(Stored records)
========
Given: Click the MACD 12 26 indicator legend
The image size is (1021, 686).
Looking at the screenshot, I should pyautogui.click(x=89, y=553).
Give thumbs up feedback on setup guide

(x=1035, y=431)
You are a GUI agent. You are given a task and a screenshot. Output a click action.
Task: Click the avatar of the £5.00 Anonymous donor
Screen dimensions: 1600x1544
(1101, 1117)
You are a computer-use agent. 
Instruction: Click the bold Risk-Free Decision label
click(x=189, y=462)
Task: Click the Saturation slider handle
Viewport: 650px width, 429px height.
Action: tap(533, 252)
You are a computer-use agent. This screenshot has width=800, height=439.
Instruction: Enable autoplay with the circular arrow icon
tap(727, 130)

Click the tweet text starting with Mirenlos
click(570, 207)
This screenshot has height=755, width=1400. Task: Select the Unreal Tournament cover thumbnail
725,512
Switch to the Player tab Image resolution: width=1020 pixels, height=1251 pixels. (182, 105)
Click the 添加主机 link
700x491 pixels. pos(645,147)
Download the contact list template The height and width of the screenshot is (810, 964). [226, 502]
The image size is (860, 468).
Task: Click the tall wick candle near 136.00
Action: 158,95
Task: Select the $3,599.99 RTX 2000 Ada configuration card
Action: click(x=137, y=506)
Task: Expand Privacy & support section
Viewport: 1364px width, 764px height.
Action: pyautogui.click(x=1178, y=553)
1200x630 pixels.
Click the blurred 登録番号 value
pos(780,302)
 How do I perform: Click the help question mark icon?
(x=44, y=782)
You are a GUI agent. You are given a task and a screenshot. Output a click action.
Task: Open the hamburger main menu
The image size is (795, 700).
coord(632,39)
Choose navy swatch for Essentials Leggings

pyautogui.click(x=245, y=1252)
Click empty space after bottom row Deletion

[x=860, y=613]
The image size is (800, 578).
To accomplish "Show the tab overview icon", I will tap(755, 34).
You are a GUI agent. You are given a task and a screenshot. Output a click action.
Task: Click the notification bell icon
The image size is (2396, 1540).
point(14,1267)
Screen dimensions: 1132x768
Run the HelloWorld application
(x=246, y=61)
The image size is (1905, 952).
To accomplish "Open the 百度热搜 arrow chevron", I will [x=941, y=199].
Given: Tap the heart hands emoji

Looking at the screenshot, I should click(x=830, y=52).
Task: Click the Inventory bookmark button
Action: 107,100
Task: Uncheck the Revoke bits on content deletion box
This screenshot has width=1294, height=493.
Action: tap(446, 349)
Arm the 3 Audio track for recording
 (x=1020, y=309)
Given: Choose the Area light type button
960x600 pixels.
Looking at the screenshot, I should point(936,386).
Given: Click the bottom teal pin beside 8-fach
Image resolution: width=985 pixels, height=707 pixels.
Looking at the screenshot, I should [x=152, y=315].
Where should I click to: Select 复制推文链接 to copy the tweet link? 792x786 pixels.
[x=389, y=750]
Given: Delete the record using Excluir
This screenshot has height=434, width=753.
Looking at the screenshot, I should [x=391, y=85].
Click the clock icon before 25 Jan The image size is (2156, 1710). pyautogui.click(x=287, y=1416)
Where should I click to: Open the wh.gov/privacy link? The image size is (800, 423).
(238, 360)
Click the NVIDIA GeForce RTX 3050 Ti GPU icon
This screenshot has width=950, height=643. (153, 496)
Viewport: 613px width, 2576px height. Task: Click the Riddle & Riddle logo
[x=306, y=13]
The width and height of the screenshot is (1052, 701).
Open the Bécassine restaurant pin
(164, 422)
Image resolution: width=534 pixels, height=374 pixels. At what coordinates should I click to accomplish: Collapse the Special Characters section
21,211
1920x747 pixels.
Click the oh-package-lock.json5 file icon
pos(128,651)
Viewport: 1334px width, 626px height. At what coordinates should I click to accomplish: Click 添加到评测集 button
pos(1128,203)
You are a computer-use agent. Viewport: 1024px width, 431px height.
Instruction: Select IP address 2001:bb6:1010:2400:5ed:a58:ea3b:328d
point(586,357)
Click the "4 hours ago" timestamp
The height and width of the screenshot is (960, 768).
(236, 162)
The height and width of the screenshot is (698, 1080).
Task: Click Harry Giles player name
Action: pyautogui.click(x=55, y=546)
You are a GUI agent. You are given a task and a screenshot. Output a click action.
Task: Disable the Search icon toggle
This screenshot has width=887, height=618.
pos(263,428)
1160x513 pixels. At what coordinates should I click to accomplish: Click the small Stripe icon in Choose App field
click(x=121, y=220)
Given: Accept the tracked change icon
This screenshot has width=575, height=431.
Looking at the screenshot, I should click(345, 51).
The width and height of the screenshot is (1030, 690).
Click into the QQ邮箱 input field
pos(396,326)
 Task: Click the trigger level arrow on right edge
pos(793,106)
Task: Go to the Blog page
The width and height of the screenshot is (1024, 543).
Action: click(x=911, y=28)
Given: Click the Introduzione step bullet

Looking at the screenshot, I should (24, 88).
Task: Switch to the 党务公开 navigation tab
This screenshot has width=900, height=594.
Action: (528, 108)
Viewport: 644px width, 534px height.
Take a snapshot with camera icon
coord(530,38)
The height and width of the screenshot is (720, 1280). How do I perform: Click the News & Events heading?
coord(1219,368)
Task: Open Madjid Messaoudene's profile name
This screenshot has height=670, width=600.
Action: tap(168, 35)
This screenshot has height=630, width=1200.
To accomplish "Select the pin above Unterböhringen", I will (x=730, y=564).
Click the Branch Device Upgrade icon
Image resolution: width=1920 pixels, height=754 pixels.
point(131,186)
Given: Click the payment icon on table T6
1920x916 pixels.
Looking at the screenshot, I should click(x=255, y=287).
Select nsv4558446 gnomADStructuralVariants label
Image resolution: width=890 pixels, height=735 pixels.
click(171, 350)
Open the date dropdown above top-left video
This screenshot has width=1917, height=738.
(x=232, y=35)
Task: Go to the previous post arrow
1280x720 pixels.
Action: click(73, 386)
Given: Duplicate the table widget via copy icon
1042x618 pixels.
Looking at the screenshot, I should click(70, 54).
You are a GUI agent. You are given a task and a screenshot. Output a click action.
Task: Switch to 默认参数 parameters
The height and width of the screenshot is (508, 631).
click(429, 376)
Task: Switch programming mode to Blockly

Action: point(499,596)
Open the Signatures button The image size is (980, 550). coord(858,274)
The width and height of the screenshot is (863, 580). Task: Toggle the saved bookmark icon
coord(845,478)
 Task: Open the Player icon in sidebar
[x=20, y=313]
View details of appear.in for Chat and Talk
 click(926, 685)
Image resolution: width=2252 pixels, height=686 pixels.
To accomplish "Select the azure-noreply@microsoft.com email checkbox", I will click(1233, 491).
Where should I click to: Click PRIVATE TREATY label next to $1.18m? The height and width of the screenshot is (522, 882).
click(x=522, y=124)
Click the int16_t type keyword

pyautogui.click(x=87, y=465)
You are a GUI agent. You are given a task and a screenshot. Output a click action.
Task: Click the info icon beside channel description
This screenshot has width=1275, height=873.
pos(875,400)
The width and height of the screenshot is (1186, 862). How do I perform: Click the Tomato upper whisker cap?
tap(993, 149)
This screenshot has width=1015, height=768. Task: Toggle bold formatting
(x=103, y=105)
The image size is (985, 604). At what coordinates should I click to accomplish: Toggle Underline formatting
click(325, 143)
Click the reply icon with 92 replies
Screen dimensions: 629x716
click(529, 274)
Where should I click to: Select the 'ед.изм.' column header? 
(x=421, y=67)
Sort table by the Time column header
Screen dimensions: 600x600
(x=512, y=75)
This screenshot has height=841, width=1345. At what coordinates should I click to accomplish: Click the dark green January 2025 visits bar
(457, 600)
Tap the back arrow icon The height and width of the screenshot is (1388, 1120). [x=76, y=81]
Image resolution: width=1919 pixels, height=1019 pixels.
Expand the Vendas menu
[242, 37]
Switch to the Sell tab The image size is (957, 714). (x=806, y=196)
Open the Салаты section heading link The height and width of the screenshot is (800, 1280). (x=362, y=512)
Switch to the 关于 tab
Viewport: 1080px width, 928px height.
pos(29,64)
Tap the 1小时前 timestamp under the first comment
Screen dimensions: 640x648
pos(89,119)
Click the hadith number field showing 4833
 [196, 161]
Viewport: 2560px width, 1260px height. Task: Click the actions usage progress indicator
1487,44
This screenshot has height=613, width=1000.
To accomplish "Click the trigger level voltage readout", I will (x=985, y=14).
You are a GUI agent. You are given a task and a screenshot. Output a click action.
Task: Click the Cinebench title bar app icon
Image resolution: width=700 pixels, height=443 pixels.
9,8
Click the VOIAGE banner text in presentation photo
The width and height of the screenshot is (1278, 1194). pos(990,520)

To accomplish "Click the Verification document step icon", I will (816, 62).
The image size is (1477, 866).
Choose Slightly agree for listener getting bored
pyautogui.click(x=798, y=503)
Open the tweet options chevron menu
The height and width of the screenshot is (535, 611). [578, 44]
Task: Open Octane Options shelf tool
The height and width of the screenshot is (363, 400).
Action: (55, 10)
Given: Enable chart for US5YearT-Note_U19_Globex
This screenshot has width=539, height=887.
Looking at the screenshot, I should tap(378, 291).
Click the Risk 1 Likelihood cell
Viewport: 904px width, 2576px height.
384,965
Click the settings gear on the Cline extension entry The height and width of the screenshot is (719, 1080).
========
§ WHAT THE TASK ASKS
Within the entries above, find every line where the string "beside" occurs, and copy it.

§ REPLY TO THE EXERCISE
Given: Click the bottom teal pin beside 8-fach
Task: Click the info icon beside channel description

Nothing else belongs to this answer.